Papa: Construir el mañana haciendo tesoro de la ‘energía positiva’ testimoniada durante la emergencia Covid-19

El Papa Francisco recibió en audiencia a personal médico de Lombardía y de otras regiones afectadas por el coronavirus. Doctores, operadores fueron las “columnas portantes” de la sociedad, para “alimentar la fraternidad y la convivencia civil”. “El espíritu apostólico de tantos sacerdotes, que permanecieron junto a su pueblo en el compartir premuroso y cotidiano”.

 


Ciudad del Vaticano (AsiaNews) – “Es necesario construir el mañana” de la pandemia. Por esto, “ahora es el momento de hacer tesoro de toda esta energía positiva” testimoniada por doctores, enfermeros, voluntarios y sacerdotes, que han testimoniado “un amor generoso y gratuito” también a costa de la propia vida. El Papa Francisco exhortó así a un grupo de médicos, enfermeros, operadores sanitarios que él recibió hoy en audiencia. La mayor parte de ellos provenía de Lombardía, la región italiana más afectada por el nuevo coronavirus, pero estaban presentes personas de otras regiones también. En la audiencia formaron parte 

también los obispos lombardos y el de Padua, en representación del Vo’ Euganeo, el pueblo reconocido como el primer foco del virus junto a Codogno.

“Es necesario construir el mañana”, dijo el pontífice, “esto exige compromiso, la fuerza y la dedicación de todos. Se trata de repartir de los innumerables testimonios de amor generoso y gratuito, que dejaron una marca indeleble en las conciencias y en el tejido de la sociedad, enseñando cuanto se necesario la cercanía, la atención, el sacrificio para alimentar la fraternidad y la convivencia civil.

De este modo, podremos lograr salir de esta crisis espiritualmente y moralmente más fuertes; y esto depende de la conciencia y de la responsabilidad de cada uno de nosotros”.

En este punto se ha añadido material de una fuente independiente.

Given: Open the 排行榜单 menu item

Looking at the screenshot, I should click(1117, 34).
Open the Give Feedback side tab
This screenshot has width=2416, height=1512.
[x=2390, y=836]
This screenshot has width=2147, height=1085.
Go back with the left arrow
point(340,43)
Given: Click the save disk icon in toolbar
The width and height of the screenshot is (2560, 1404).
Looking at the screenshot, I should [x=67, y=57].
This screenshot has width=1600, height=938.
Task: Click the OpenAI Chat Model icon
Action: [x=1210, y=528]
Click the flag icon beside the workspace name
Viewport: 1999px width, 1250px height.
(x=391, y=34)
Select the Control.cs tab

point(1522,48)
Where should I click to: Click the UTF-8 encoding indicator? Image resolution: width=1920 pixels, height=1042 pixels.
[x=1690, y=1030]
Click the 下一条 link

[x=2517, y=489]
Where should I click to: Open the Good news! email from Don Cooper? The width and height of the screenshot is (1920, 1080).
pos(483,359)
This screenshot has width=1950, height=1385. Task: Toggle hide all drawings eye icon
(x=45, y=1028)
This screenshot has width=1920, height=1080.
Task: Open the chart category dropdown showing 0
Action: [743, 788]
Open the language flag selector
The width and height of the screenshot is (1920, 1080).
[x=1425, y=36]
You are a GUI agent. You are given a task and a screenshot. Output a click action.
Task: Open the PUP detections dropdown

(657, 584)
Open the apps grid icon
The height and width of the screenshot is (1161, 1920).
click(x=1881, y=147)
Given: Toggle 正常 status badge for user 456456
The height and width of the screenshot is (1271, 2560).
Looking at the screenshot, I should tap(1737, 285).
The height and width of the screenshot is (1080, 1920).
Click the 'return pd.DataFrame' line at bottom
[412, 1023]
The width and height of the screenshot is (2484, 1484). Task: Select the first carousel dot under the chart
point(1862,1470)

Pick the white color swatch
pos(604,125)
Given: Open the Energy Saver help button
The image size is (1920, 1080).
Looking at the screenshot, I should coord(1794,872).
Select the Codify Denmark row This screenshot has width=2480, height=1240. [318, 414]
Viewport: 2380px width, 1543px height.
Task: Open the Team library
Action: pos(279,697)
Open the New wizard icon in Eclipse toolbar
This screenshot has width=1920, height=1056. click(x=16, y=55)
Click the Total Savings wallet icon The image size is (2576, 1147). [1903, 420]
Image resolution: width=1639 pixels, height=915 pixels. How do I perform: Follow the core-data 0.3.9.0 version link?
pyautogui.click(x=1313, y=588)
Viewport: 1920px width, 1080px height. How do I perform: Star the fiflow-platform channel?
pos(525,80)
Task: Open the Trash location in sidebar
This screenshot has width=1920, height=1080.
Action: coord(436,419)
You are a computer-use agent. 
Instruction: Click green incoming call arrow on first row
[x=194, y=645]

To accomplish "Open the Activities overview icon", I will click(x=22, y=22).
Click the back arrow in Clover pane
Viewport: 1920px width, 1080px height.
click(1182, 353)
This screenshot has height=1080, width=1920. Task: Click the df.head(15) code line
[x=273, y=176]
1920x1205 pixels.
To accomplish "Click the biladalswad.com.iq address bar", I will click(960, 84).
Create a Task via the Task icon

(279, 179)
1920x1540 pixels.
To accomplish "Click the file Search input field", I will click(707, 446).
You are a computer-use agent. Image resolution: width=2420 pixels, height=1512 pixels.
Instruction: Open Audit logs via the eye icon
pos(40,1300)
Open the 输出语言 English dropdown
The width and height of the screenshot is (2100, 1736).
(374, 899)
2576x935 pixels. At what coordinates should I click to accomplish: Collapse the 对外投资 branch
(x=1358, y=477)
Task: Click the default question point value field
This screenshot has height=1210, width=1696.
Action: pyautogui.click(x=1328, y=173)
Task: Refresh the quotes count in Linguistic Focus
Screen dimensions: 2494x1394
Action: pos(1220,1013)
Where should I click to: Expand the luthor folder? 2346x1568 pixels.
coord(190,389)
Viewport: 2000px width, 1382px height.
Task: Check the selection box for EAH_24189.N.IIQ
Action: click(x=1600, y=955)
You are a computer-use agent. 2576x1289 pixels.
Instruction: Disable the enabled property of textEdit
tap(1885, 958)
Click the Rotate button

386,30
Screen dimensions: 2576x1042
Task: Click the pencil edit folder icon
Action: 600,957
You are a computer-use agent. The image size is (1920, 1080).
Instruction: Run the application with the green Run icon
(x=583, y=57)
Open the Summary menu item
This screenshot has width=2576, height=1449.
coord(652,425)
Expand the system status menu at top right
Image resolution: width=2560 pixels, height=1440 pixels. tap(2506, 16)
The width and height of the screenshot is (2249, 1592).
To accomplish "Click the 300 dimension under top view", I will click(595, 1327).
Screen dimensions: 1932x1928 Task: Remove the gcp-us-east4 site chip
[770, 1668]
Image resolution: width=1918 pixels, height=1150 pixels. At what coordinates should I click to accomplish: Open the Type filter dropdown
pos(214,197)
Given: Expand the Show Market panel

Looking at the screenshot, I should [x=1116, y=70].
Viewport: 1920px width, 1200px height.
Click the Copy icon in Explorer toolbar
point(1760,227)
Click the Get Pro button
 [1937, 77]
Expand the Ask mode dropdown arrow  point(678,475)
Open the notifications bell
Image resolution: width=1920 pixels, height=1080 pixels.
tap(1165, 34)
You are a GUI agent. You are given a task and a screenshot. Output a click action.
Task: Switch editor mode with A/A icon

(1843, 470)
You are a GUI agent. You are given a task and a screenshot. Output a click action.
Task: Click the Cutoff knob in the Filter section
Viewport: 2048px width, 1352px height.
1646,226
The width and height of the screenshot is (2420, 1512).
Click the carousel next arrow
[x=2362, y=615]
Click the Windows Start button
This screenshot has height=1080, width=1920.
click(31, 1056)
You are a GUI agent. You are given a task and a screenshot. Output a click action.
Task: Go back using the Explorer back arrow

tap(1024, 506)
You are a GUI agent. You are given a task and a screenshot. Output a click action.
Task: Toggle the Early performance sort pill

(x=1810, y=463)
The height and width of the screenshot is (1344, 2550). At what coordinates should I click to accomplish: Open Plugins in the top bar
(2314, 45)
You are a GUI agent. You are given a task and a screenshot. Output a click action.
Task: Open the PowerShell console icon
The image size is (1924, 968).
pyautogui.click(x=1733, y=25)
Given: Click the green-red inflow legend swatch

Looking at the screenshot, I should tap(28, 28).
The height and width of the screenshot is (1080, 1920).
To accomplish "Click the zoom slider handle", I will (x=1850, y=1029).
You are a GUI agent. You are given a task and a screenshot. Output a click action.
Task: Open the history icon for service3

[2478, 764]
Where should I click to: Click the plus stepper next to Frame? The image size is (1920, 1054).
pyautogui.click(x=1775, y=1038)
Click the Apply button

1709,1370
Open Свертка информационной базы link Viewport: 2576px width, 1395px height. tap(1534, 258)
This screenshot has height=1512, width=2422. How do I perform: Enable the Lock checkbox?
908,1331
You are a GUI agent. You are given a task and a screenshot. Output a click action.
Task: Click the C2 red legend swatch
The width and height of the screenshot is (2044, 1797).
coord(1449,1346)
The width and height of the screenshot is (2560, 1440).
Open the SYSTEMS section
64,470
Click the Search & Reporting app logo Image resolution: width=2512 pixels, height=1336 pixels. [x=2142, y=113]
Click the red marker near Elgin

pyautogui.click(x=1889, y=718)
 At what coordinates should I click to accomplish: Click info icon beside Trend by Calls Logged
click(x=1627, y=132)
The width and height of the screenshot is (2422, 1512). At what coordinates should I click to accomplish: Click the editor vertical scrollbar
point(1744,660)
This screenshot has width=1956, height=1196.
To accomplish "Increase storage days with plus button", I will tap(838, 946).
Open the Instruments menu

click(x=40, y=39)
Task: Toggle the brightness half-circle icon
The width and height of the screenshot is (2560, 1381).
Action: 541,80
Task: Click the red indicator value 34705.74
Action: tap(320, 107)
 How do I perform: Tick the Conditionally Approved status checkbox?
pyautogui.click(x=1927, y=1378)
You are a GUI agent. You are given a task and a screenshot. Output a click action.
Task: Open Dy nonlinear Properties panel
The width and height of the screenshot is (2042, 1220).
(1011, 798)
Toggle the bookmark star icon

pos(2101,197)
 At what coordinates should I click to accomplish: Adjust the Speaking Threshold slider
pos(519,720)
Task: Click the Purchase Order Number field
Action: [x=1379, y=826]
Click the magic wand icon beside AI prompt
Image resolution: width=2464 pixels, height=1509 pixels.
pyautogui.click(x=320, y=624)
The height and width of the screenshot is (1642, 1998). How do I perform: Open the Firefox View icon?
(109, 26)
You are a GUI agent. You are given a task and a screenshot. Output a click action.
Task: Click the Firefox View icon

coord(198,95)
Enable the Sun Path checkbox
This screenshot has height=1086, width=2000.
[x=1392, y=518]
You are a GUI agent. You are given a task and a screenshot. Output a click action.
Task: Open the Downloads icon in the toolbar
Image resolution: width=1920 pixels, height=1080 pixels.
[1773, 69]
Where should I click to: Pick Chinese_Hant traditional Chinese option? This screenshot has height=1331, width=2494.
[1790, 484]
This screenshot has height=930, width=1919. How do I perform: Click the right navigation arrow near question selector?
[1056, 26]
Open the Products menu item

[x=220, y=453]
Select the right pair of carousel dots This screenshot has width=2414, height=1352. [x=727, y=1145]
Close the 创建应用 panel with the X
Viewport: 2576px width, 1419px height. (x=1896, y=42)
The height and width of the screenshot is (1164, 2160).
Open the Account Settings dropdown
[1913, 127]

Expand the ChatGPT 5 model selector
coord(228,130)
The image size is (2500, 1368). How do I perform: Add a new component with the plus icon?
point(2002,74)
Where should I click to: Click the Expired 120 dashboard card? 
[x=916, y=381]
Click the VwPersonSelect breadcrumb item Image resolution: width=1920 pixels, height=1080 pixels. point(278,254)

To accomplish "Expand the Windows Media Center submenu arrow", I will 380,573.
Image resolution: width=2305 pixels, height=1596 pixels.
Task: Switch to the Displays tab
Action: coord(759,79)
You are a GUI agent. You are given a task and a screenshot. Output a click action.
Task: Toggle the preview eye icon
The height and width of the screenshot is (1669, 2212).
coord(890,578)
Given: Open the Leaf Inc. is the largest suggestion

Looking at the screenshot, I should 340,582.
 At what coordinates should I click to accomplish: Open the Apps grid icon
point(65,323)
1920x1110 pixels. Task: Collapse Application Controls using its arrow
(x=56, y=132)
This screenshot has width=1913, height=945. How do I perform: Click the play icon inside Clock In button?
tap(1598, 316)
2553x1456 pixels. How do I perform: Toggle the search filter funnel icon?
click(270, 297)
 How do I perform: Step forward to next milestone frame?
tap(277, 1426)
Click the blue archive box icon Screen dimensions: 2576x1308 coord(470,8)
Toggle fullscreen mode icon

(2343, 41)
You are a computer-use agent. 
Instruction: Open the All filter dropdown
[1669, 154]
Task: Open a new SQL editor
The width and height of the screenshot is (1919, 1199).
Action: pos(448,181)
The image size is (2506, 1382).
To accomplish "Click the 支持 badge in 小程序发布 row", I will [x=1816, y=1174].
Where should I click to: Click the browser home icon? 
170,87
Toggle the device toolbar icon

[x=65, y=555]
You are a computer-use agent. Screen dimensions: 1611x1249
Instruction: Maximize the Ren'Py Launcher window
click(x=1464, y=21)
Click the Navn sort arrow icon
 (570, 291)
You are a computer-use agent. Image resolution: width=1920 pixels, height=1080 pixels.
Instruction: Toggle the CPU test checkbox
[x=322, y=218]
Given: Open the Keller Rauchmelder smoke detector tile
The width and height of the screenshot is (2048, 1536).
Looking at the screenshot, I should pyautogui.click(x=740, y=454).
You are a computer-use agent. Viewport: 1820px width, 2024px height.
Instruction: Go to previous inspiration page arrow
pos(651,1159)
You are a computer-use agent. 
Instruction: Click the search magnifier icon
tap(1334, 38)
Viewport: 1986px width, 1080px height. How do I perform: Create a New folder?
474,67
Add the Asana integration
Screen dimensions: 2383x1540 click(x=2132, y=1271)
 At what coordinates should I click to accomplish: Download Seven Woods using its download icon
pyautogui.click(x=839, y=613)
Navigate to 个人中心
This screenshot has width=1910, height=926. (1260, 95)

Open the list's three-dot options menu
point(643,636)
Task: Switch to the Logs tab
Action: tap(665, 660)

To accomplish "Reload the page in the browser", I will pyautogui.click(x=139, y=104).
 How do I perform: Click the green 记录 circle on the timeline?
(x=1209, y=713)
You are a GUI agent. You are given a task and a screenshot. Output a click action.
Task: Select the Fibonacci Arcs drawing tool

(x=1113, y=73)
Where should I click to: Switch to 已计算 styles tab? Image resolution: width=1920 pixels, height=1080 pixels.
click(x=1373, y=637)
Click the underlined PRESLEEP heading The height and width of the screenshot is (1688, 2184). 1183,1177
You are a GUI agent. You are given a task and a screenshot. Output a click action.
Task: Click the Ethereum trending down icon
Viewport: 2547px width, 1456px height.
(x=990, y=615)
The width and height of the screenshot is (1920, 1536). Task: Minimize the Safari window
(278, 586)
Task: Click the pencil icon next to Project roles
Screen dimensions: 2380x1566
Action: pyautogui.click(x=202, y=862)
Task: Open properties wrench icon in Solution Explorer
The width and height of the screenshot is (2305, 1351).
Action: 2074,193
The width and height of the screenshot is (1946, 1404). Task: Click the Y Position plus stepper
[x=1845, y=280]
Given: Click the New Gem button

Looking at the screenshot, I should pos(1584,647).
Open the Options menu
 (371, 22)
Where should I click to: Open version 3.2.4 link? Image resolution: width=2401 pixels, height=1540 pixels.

“Dios- continuó- nos creó para la comunión, para la fraternidad y ahora más que nunca se demuestra ilusoria la pretensión de apuntar todo sobre sí mismos, de hacer del individualismo el principio-guía de la sociedad. Pero estemos atentos,porque apenas pasó la emergencia, es fácil recaer en esta ilusión. Es fácil olvidar rápidamente que necesitamos de los otros, de alguien que se ocupe de nosotros, que nos dé coraje. Olvidar que, todos, necesitamos un Padre que nos tienda la mano. Rezarlo, invocarlo, no es una ilusión; ilusión es pensar ¡que no lo necesitamos! “La oración es el alma de la esperanza”.   

En el discurso el Papa recordó ante todo los testimonios dados por los médicos, enfermeros y operadores sanitarios, que “fueron signo visible de humanidad que calienta el corazón. Muchos de ellos se enfermaron y lamentablemente algunos murieron en el ejercicio de la profesión”, a menudo acompañando hasta el límite de la muerte a los enfermos aislados de sus familiares. El Papa los definió “una de las columnas portantes del entero país”. “Estos operadores sanitarios-agregó- sostenidos por la solicitud de los capellanes de los Hospitales, han testimoniado la cercanía de Dios a quien sufre; fueron los silenciosos artesanos de la cultura de la proximidad y de la ternura”.

Francisco también recordó “el celo pastoral y la solicitud creativa de los sacerdotes que han ayudado a la gente a continuar el camino de la fe y a no permanecer sola frente al dolor y el miedo”. El también citó a algunos “sacerdotes adolescentes” que no obedecieron las indicaciones de seguridad para prevenir los contagios, sino en la casi totalidad los sacerdotes fueron “padres”, no “adolescentes”. “He admirado-continuó- el espíritu apostólico de tantos sacerdotes, que permanecieron junto al pueblo en el compartir premuroso y cotidiano: fueron signos de la presencia consoladora de Dios. Lamentablemente no pocos de ellos fallecieron. También entre ustedes hay algunos sacerdotes que se enfermaron y gracias a Dios se curaron. En vosotros agradezco a todo el clero italiano, que dio prueba de valentía y de amor a la gente”.